• [Stored dataset items]:

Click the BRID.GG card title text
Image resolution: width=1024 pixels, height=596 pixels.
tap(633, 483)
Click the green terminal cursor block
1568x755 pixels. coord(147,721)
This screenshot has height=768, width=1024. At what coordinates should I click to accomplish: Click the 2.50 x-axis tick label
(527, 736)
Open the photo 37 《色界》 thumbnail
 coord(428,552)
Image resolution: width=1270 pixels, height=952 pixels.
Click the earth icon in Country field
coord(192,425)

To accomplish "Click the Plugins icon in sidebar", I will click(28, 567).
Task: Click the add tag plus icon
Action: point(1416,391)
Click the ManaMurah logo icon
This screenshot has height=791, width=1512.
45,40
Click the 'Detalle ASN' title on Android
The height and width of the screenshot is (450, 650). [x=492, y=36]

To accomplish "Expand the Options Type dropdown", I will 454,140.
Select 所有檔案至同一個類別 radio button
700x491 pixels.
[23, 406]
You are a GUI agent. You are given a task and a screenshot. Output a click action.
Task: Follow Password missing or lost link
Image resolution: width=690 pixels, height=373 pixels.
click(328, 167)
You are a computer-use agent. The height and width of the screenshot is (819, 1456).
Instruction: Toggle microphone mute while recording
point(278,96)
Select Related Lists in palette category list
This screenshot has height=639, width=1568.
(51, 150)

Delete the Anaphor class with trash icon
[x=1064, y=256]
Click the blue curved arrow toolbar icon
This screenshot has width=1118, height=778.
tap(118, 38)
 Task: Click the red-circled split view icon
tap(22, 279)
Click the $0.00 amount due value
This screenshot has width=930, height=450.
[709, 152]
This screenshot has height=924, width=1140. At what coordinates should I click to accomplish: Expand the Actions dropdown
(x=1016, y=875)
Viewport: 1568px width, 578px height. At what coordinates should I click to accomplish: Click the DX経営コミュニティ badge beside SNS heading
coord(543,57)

• [What is needed]: Reproduce the lines verbatim, starting at the one containing "Delete the Anaphor class with trash icon" and ending at the one containing "(x=1016, y=875)", with both of those included.

• [Final result]:
Delete the Anaphor class with trash icon
[x=1064, y=256]
Click the blue curved arrow toolbar icon
This screenshot has width=1118, height=778.
tap(118, 38)
 Task: Click the red-circled split view icon
tap(22, 279)
Click the $0.00 amount due value
This screenshot has width=930, height=450.
[709, 152]
This screenshot has height=924, width=1140. At what coordinates should I click to accomplish: Expand the Actions dropdown
(x=1016, y=875)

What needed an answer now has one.